Billionaires Jeff Bezos, Richard Branson and Elon Musk are trying to make that happen as the major private players in space tourism and exploration.
Garn said he "absolutely" hopes children today have an opportunity to fly like he did, recalling how his father, a World War I pilot who earned his wings just 14 years after the Wright brothers' first flight, inspired him.
In a 2004 Deseret News interview, Garn said two of the best things that ever happened to him were his induction into the Utah Aviation Hall of Fame — his father, Ed, was the first inductee; he was No. 12 — and earning his naval aviator wings. He claimed his greatest achievement was not the three Senate terms but the 12,000 hours he flew for his country.

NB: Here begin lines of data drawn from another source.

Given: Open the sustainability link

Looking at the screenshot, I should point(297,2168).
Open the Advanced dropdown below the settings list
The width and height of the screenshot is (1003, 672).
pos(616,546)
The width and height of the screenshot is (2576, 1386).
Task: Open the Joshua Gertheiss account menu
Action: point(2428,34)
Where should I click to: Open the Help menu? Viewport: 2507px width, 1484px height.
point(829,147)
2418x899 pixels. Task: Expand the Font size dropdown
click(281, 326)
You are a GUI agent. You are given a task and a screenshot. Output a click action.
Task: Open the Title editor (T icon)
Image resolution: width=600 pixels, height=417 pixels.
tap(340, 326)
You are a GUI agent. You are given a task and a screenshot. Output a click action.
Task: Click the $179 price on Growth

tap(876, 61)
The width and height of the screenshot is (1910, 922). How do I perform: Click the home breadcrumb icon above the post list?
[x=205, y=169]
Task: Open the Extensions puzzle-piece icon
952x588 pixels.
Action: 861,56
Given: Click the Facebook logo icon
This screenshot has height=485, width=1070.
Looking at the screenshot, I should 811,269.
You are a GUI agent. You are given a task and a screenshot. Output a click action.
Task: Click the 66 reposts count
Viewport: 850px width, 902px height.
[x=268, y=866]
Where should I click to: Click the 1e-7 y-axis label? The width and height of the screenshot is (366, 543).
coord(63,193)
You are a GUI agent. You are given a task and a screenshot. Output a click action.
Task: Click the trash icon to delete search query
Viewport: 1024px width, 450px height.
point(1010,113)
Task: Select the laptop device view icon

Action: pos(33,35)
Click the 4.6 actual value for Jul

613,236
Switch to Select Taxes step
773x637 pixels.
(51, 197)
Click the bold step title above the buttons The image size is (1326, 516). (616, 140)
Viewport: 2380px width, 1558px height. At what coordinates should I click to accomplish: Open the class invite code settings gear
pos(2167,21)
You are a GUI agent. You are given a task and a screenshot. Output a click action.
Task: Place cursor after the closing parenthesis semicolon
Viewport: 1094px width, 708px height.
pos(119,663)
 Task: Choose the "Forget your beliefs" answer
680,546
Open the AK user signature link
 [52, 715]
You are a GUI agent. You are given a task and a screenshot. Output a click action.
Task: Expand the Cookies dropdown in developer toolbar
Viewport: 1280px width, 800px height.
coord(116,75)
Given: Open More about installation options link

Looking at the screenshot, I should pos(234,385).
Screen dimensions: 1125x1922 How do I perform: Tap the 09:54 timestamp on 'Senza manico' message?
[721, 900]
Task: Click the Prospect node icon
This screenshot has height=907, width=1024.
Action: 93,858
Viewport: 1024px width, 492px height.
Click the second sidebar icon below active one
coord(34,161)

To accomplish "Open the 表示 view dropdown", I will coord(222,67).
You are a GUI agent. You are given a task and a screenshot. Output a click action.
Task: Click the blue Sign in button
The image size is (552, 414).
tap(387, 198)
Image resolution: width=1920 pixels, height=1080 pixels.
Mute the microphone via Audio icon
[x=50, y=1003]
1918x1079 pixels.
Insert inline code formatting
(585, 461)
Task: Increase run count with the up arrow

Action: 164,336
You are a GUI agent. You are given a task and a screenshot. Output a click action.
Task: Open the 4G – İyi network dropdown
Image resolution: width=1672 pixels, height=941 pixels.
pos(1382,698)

In addition to his active duty in the Navy, Garn served in the Utah Air National Guard where he retired as a colonel in 1979. He was promoted to brigadier general after the space shuttle mission.
Garn said he's grateful to Utah for giving "a little kid from Richfield, Utah, such amazing opportunities."
Contributing: Amanda Dixon
Editor's note: An earlier version of this story incorrectly reported that Buzz Aldrin walked on the moon a day after Neil Armstrong. He stepped onto the lunar surface about 20 minutes after Armstrong.